── Data for this task
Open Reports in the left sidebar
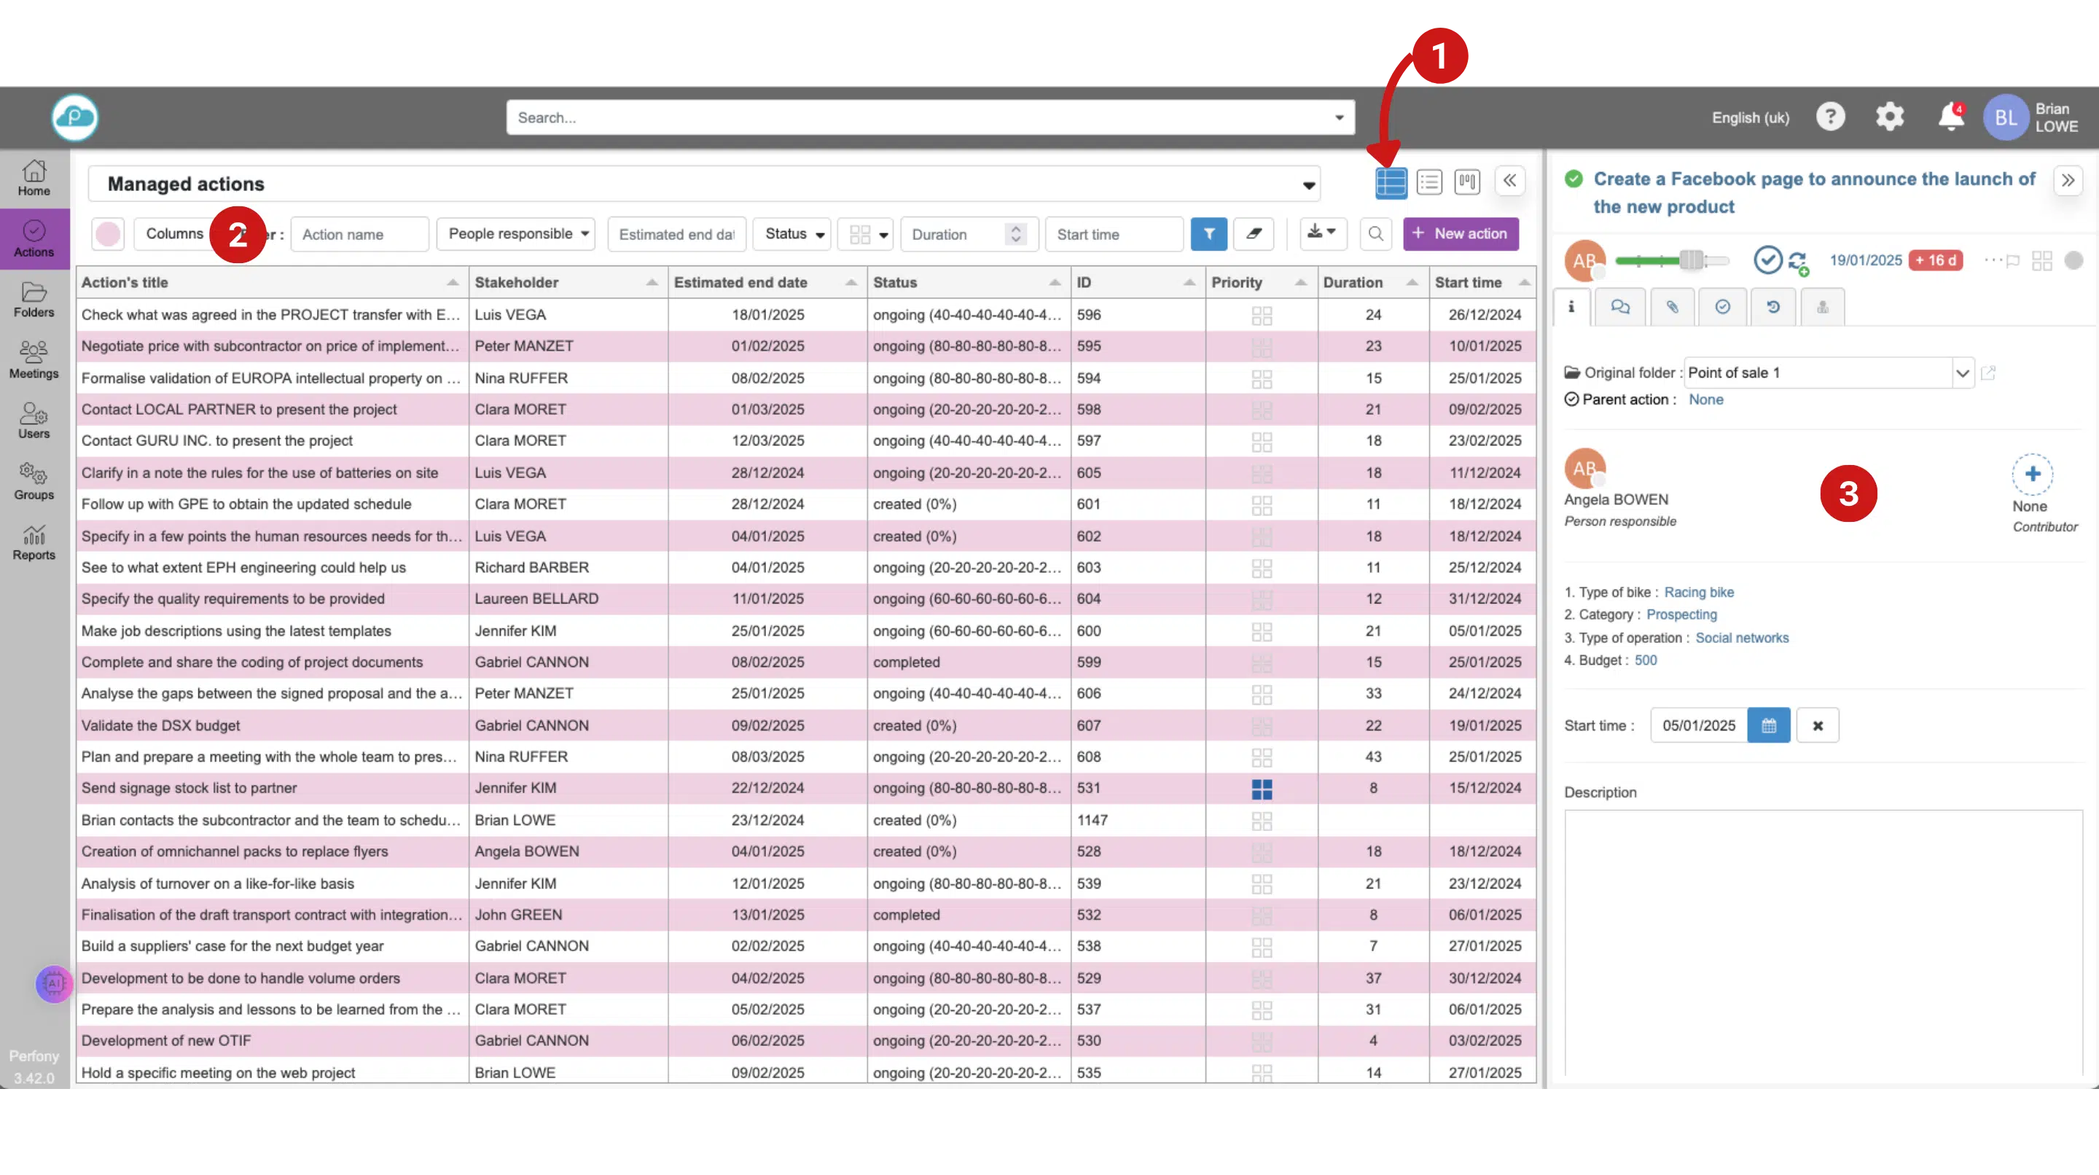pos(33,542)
────
── Data for this task
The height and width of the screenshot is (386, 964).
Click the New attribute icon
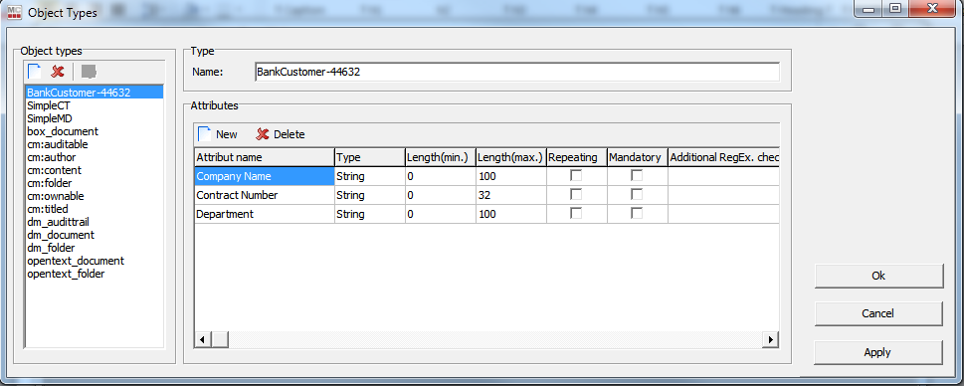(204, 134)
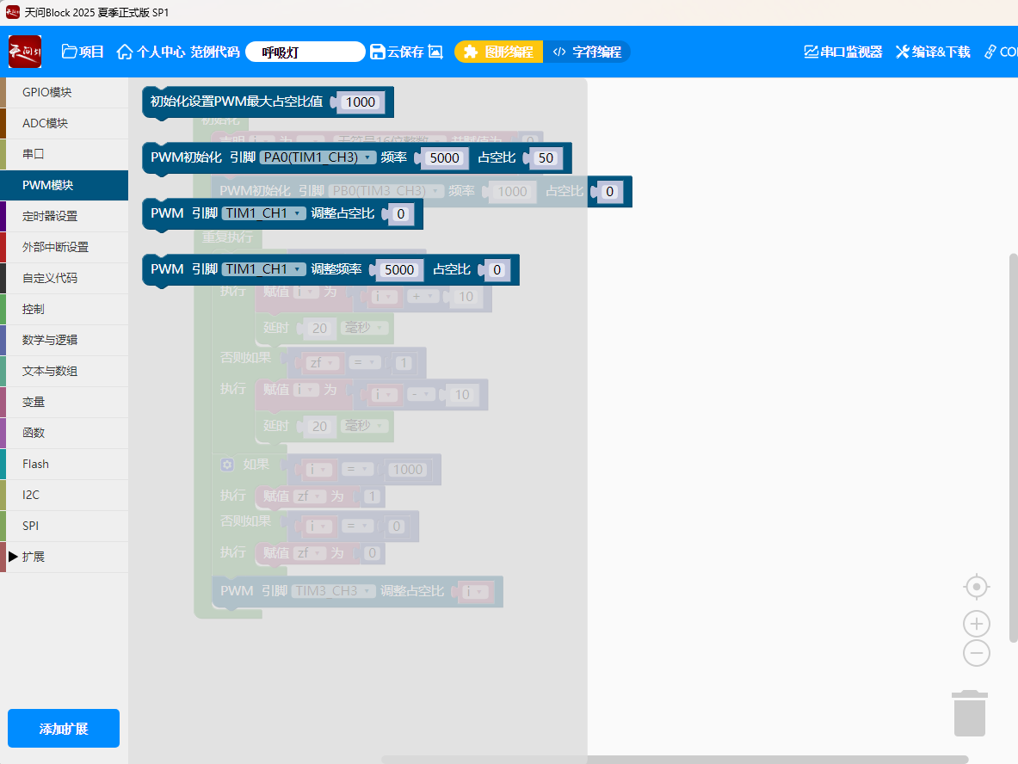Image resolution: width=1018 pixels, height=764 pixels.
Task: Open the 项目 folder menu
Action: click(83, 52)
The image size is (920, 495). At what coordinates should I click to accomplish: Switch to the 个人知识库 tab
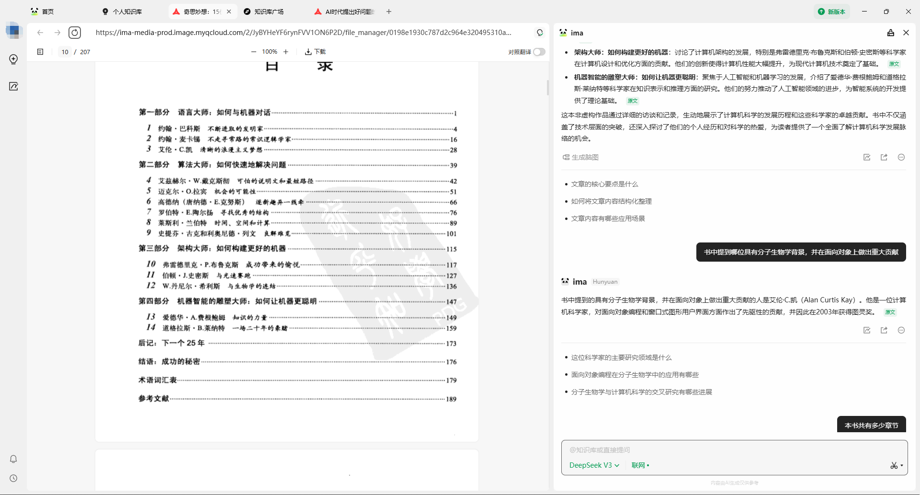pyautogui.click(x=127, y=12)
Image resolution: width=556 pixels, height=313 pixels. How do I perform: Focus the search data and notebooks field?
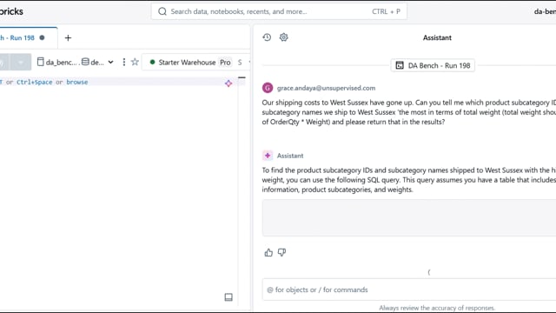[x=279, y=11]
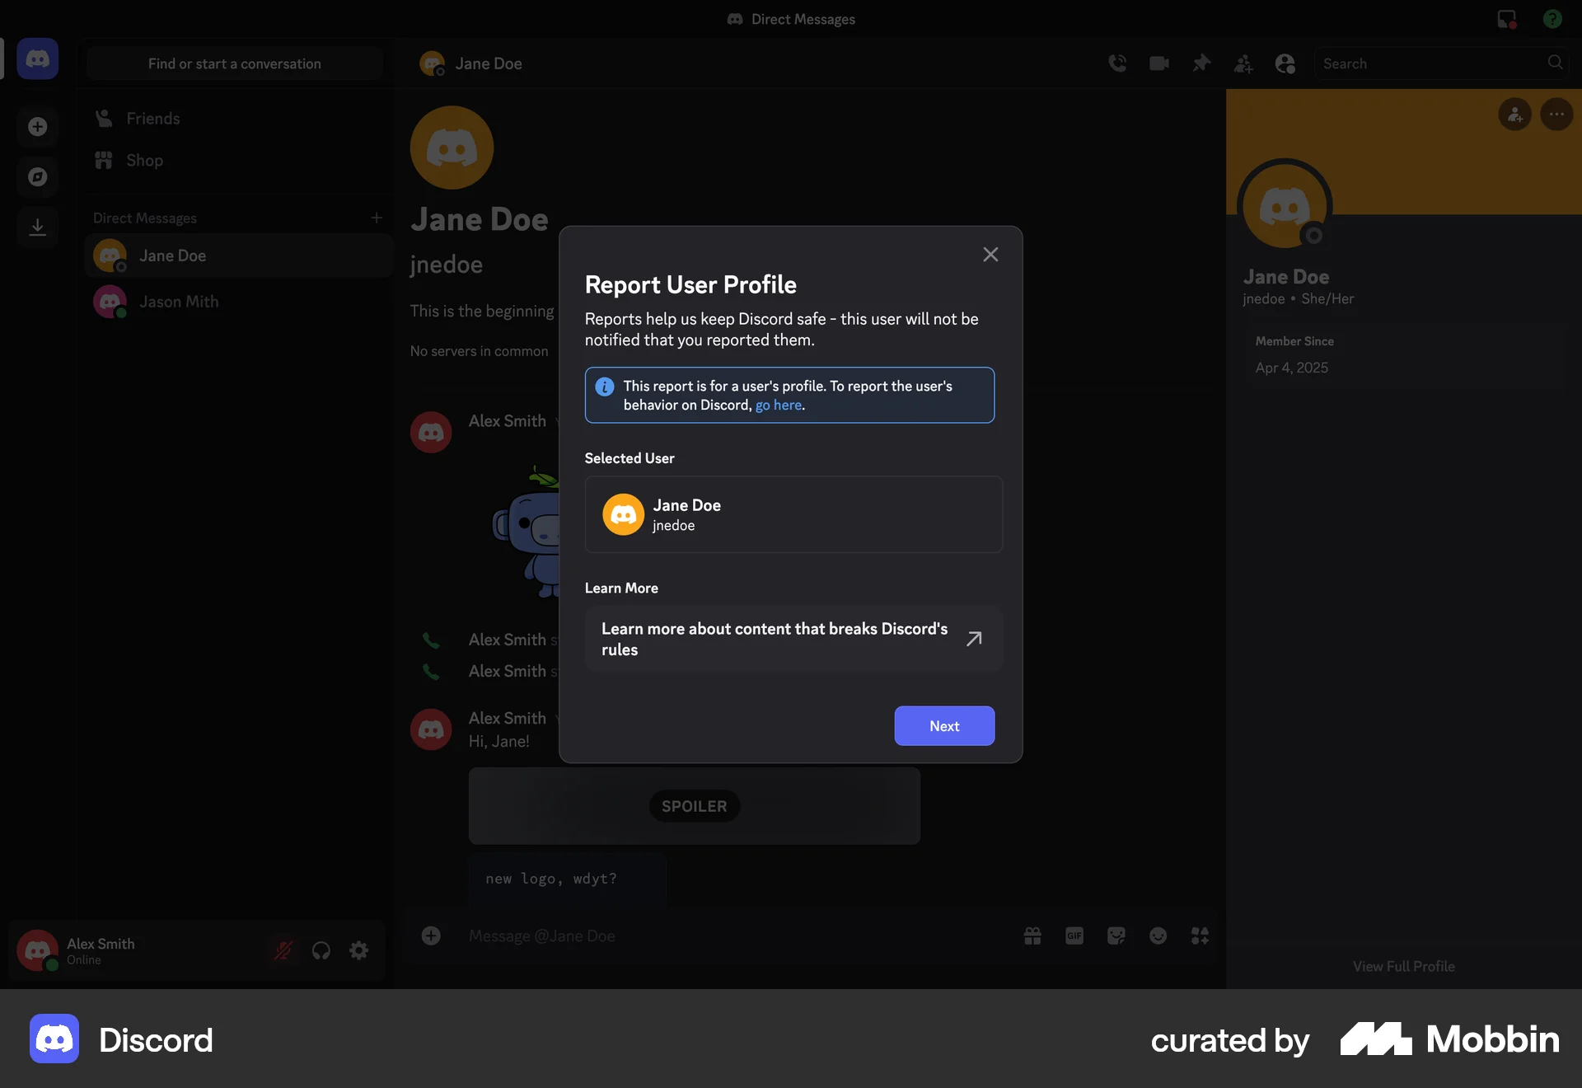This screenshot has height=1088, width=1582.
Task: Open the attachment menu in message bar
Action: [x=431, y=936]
────
**Objective:** Reproduce the material from the line that contains "The image size" through the line that contains "pyautogui.click(x=127, y=12)", including both of those lines. Leave the pictures out.

**Task solution:**
The image size is (920, 495). At what coordinates should I click to accomplish: Switch to the 个人知识库 tab
pyautogui.click(x=127, y=12)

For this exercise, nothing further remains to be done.